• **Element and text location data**
______________________________

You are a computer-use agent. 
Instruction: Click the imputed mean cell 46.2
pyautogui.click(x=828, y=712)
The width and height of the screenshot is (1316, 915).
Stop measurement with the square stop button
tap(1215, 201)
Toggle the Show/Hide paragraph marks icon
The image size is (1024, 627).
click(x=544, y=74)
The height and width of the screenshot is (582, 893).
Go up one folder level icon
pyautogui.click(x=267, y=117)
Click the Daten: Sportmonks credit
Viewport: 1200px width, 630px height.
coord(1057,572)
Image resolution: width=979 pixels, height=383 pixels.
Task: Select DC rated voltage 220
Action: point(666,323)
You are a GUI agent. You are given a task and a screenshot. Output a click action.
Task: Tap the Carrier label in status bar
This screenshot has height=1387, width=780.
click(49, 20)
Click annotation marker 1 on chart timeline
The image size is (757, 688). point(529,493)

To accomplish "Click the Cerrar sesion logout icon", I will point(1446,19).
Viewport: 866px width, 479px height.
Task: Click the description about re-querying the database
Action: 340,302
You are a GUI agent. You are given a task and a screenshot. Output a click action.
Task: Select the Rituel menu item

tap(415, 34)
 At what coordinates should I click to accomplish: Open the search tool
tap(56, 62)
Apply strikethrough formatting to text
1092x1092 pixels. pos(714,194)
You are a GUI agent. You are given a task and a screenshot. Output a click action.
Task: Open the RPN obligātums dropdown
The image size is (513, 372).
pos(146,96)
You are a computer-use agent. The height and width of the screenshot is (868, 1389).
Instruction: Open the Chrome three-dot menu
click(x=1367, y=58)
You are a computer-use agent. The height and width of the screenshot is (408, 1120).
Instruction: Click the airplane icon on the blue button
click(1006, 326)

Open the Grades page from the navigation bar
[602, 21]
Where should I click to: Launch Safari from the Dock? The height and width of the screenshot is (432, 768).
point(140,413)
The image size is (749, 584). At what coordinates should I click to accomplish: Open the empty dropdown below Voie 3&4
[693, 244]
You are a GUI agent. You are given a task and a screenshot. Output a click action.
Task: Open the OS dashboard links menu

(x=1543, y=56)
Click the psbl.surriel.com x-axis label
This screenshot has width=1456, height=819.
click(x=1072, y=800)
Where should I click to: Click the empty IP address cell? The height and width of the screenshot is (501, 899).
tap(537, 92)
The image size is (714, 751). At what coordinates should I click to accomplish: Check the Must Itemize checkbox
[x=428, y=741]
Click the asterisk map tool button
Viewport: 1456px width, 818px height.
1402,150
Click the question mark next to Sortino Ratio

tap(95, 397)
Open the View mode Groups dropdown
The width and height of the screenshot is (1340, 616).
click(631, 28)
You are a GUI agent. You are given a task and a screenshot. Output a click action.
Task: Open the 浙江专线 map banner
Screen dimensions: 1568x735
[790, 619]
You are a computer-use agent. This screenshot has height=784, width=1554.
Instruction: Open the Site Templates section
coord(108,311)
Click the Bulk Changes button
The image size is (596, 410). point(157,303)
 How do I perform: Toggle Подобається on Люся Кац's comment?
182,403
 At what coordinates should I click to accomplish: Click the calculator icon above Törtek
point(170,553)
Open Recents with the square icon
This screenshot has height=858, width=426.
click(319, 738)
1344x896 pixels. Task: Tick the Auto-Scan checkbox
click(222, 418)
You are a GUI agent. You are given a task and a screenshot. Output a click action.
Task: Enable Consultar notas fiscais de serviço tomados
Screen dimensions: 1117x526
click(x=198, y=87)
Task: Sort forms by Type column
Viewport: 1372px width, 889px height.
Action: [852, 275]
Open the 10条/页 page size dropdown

______________________________

• **Aim**
Update the records by changing every "GUI agent" to "interface agent" and leaving everything else unchanged.

• **Task output**
You are a computer-use agent. 
Instruction: Click the imputed mean cell 46.2
pyautogui.click(x=828, y=712)
The width and height of the screenshot is (1316, 915).
Stop measurement with the square stop button
tap(1215, 201)
Toggle the Show/Hide paragraph marks icon
The image size is (1024, 627).
click(x=544, y=74)
The height and width of the screenshot is (582, 893).
Go up one folder level icon
pyautogui.click(x=267, y=117)
Click the Daten: Sportmonks credit
Viewport: 1200px width, 630px height.
coord(1057,572)
Image resolution: width=979 pixels, height=383 pixels.
Task: Select DC rated voltage 220
Action: point(666,323)
You are a interface agent. You are given a task and a screenshot. Output a click action.
Task: Tap the Carrier label in status bar
This screenshot has height=1387, width=780.
click(49, 20)
Click annotation marker 1 on chart timeline
The image size is (757, 688). point(529,493)

To accomplish "Click the Cerrar sesion logout icon", I will point(1446,19).
Viewport: 866px width, 479px height.
Task: Click the description about re-querying the database
Action: 340,302
You are a interface agent. You are given a task and a screenshot. Output a click action.
Task: Select the Rituel menu item

tap(415, 34)
 At what coordinates should I click to accomplish: Open the search tool
tap(56, 62)
Apply strikethrough formatting to text
1092x1092 pixels. pos(714,194)
You are a interface agent. You are given a task and a screenshot. Output a click action.
Task: Open the RPN obligātums dropdown
The image size is (513, 372).
pos(146,96)
You are a computer-use agent. The height and width of the screenshot is (868, 1389).
Instruction: Open the Chrome three-dot menu
click(x=1367, y=58)
You are a computer-use agent. The height and width of the screenshot is (408, 1120).
Instruction: Click the airplane icon on the blue button
click(1006, 326)

Open the Grades page from the navigation bar
[602, 21]
Where should I click to: Launch Safari from the Dock? The height and width of the screenshot is (432, 768).
point(140,413)
The image size is (749, 584). At what coordinates should I click to accomplish: Open the empty dropdown below Voie 3&4
[693, 244]
You are a interface agent. You are given a task and a screenshot. Output a click action.
Task: Open the OS dashboard links menu

(x=1543, y=56)
Click the psbl.surriel.com x-axis label
This screenshot has width=1456, height=819.
click(x=1072, y=800)
Where should I click to: Click the empty IP address cell? The height and width of the screenshot is (501, 899).
tap(537, 92)
The image size is (714, 751). At what coordinates should I click to accomplish: Check the Must Itemize checkbox
[x=428, y=741]
Click the asterisk map tool button
Viewport: 1456px width, 818px height.
1402,150
Click the question mark next to Sortino Ratio

tap(95, 397)
Open the View mode Groups dropdown
The width and height of the screenshot is (1340, 616).
click(631, 28)
You are a interface agent. You are given a task and a screenshot. Output a click action.
Task: Open the 浙江专线 map banner
Screen dimensions: 1568x735
[790, 619]
You are a computer-use agent. This screenshot has height=784, width=1554.
Instruction: Open the Site Templates section
coord(108,311)
Click the Bulk Changes button
The image size is (596, 410). point(157,303)
 How do I perform: Toggle Подобається on Люся Кац's comment?
182,403
 At what coordinates should I click to accomplish: Click the calculator icon above Törtek
point(170,553)
Open Recents with the square icon
This screenshot has height=858, width=426.
click(319, 738)
1344x896 pixels. Task: Tick the Auto-Scan checkbox
click(222, 418)
You are a interface agent. You are given a task and a screenshot. Output a click action.
Task: Enable Consultar notas fiscais de serviço tomados
Screen dimensions: 1117x526
click(x=198, y=87)
Task: Sort forms by Type column
Viewport: 1372px width, 889px height.
Action: [852, 275]
Open the 10条/页 page size dropdown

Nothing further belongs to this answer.